Saturday, November 8, 2008

The Dedication of the Lateran Basilica in Rome: The Franciscan Connection

Sunday, November 9, Roman Catholics celebrate a very special solemnity: the dedication of the Basilica of St. John Lateran in Rome. Actually, for Franciscans, this historical commemoration holds special significance in our history and tradition.

The Lateran, as it is referred to affectionately, is one of four major churches or basilicas in the city of Rome. It is the pope’s church as Bishop of Rome, while St. Peter’s Basilica is the pope’s see as leader of the universal Church. In addition, St. John Lateran is one of the oldest Christian churches in Rome, having been given to the Christian community by the Emperor Constantine in the year 313 CE. The Lateran has been pillaged, destroyed, and rebuilt several times throughout its long history. Yet, it has not only endured, but perdured through the centuries.

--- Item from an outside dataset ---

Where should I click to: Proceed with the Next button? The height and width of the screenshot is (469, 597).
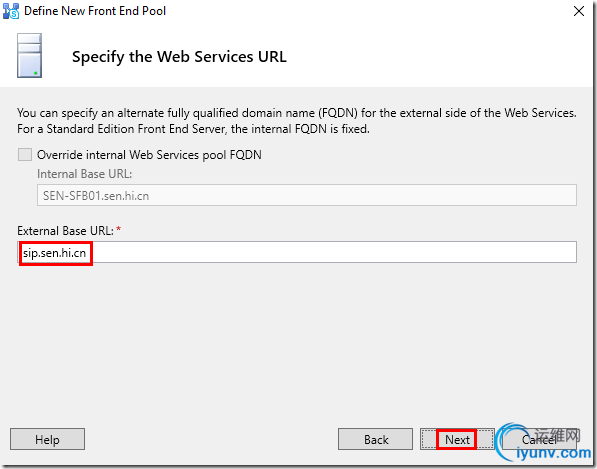coord(457,439)
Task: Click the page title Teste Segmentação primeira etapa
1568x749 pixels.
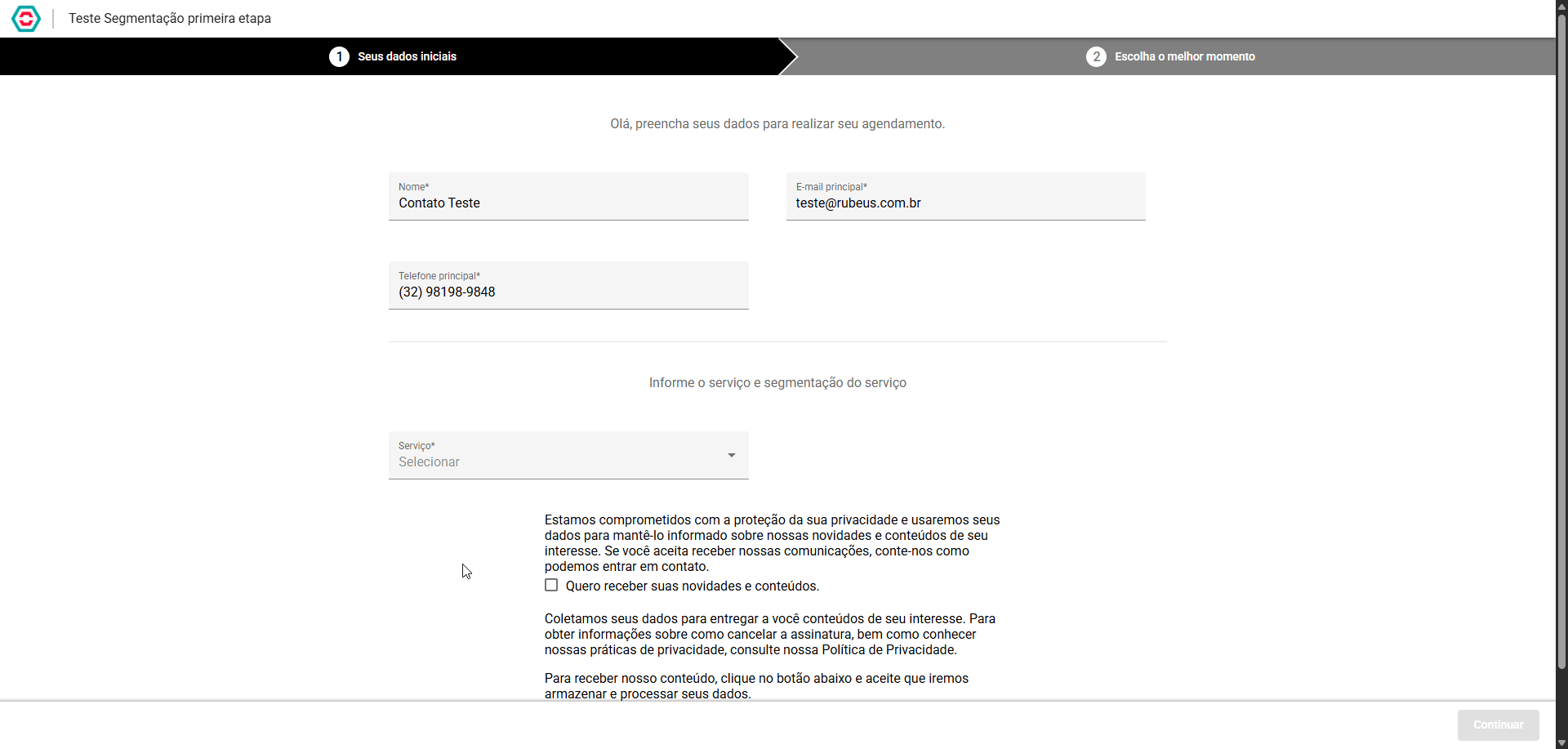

The Franciscan connection is quite direct and poignant. Sometime in the year 1209, Francis, along with his motley crew of initial followers, had traveled to Rome to petition Pope Innocent III for approval of his Rule-- i.e., permission to establish a new religious order. Innocent III was not just any church leader, by the way. He was probably the most powerful ruler, secular or religious, in all of medieval Europe. Francis, in contrast, was both an eccentric and somewhat marginal figure initially.

While Francis was in Rome awaiting the pope's decision, Innocent III had a strange experience. As St. Bonaventure recounts in his biography, The Major Life of St. Francis “He (Pope Innocent III) saw in a dream,... the Lateran basilica almost ready to fall down. A little poor man, small and scorned, was propping it up with his own back bent so that it would not fall. ‘I’m sure,’ (Innocent) said, ’he (Francis) is the one who will hold up Christ’s Church by what he does and what he teaches.’ Because of this, filled with exceptional devotion, he bowed to the request (of Francis) in everything and always loved Christ’s servant with special love. Then he granted what was asked and promised even more. He approved the rule, gave them a mandate to preach penance, and had small tonsures given to all the lay brothers, who were accompanying the servant of God, so that they could freely preach the word of God.” ( Chapter 3).

In front of the Basilica, a contemporary statue of St. Francis, arms outstretched stands poised and ready for action. If the viewer stands directly behind the sculpture, he/she will notice that the figure of Francis appears to ‘hold’ the basilica in his hands. Elsewhere, in the Basilica of St. Franics in city of Assisi itself, , a series of extraordinary frescoes recounting scenes from the life of St. Francis include a panel depicting of “The Dream of Innocent III”, have adorned its walls since the 14th century.

It is not simply out of a sense of "family pride", sentimentality, or nostalgia that the Franciscans have cherished this account for the past eight hundred years. Rather, it is the heart of this story—our call to bear witness to the Gospel by our lives and example—that continues to challenge and inspire us even today. Especially today.

The ‘church’ which Francis was called to rebuild was not the Lateran or the little chapel of San Damiano or any other physical structure, of course. The ‘church’ was and is the People of God who emerge in every time and place to proclaim and even reclaim, where necessary, the Good News of Jesus Christ. We continue to try-- in spite of and sometimes, even in the midst of our own struggles and doubts—to be true to that founding spirit and to do our very small part.

So, we continue to join with Francis and Clare in the simple prayer which defines our hope and mission:

“We adore You, Most Holy Lord Jesus Christ
Here and in all Your churches throughout the world.